At that moment, Brevan, roused from his study, came in.

“OK, you bastard.” Brevan grabbed Tetsuo's collar, and twisted it into a stranglehold. “I warned you.”

“Outside—”

“What? Ah!” He pushed Tetsuo away in disgust, as Dhana forced a hand between them.

“My head—” Tetsuo coughed again. “My head—was outside.”

“What?”

Dhana's voice was very low. “He's right.”

“Oh, really.”

Suddenly, Brevan threw back his head and laughed.

“Oh, really,” he said again.

Dhana looked startled. “If he's accessed Skein, there'll be proctors or a TacTeam here before you know it.”

“No, I don't think so.” Brevan wiped his hands across his eyes, as though brushing away tears of laughter. “Not for this one.”

“For God's sake, Brevan. We've got to get out of here. He was outside the null-sheet.”

The pain in Tetsuo's chest slowly subsided.

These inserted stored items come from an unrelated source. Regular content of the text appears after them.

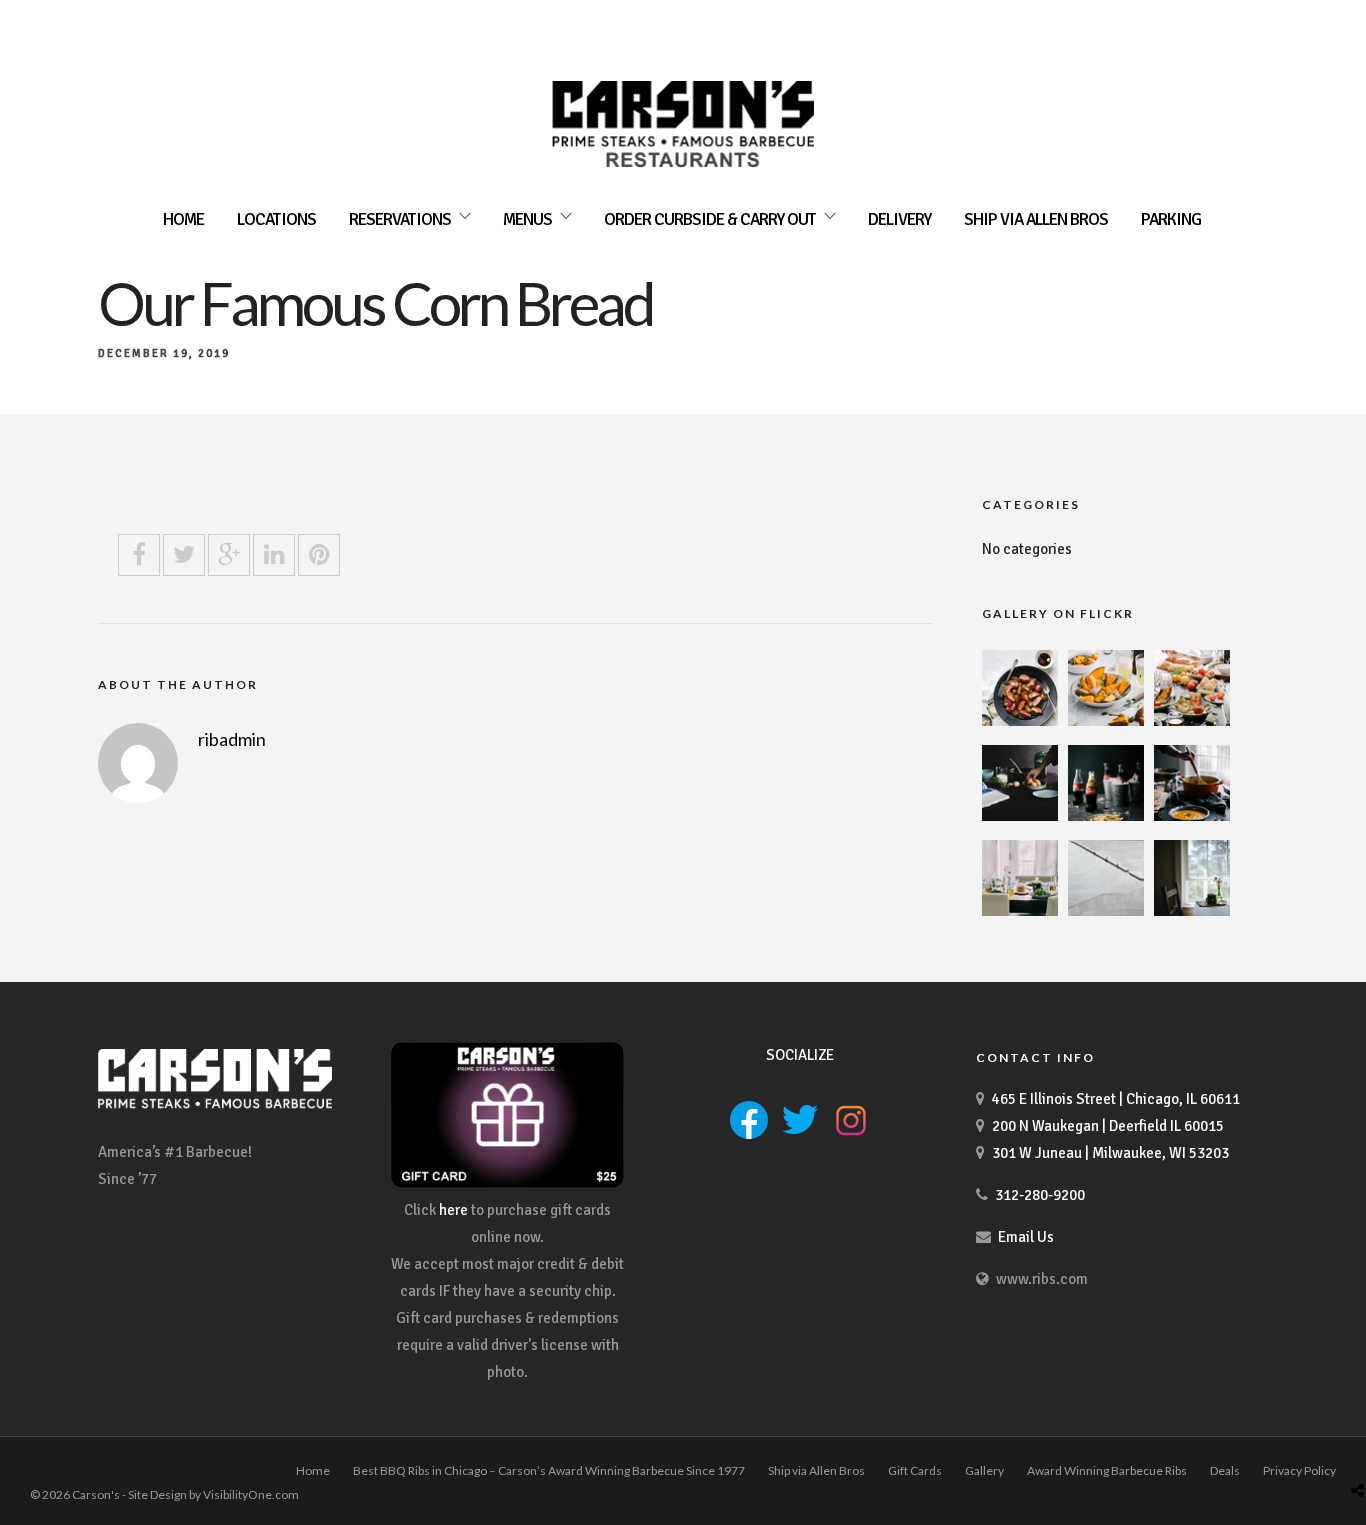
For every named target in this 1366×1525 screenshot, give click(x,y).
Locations (276, 219)
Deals (1225, 1470)
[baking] (1020, 816)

He was as surprised by Brevan's behaviour as Dhana, but had no breath to speak.

“Fat lot of good it did him.” Brevan chuckled. “I've got to hand it to you, boy. That was a nice bluff.”

Another fit of coughing seized Tetsuo.

“—because this one,” Brevan was saying, “is an Earther boy. Aren't you, Mr. Sunadomari?”

“He can't be.” Dhana's eyes were round with surprise.

Tetsuo looked at her.

“Upraise.” A wheeze sounded in his chest, embarrassing him. “Just had—the op.”

“Just as I said.” Brevan chuckled. “Got more balls than I thought.”

Dhana was furious. “You mean you can't access Skein?”

“Don't know how.” Tetsuo shook his head. “Haven't a clue.”

Brevan laughed again.

Dhana, exasperated, looked from him to Tetsuo.

“Then why did you risk your bloody life, sticking your head outside?”

Tetsuo did not reply.

“If we'd cleared out,” Dhana continued, “we'd have left surveillance. No proctors would have turned up, and we'd know the truth.”

“Then I'd have said—” Tetsuo sighed, his chest feeling almost normal again. “I'd have said, you could trust me, because I hadn't called the proctors when I could have.”

“Very subtle,” said Brevan, grinning.

“I'm glad I've amused you.”

 

Afterwards, Brevan removed Tetsuo's restraints. Dhana watched silently from the corner of the room.

“So you do trust me,” muttered Tetsuo.

“I trust you not to access Skein.” Brevan smirked.

“Fine. Aren't you going to tell me about your philosophy of life? Living in harmony with the wilderness, isn't that what you believe in?”

There must be more, obviously, but Tetsuo had not figured it out yet. The Shadow People's presence must really be an open secret, yet he had never heard of them.

Brevan shook his head. “You wouldn't be interested.”

He could guess: they had settled the hypozone, to live according to their own ways, away from what they saw as Luculenti oppression. On the other hand—

“You must have Luculenti supporters.” Tetsuo looked at Dhana, who seemed ready to protest. “Otherwise, you see, Brevan wouldn't have known about my upraise.”

“Not that he bothered to tell me.”

“I might have guessed it,” said Brevan, “from your short haircut, and the healing where the headpiece is connected. If you look closely, your scalp's quite scabby.”

“Thanks. But you didn't just guess it.”

“Maybe not.” Brevan turned to Dhana. “You didn't want him trussed up. He's your responsibility now.”

“My responsibility?”

“After all the excitement, he probably needs a hearty supper.”

“Then he can get it his bloody self, can't he?”

Dhana glared at both of them, then stormed out of the room.

“Bloody hell,” said Tetsuo.

“Just what I was thinking.”

“Thanks for getting rid of those things.” Tetsuo pointed at the restraint bracelets.

“You're welcome. Oh, and by the way—”

“Yes?”

“Those balls you've just demonstrated you've got—” Brevan drew his pistol very fast, and smiled. “—I wouldn't want to shoot them right off, because you'd done something stupid.”

“Ah, no.” Tetsuo breathed out, a long shaky breath. “Let's try to avoid that.”

Brevan returned his pistol to his belt.

“Supper's in the autofact. Help yourself.”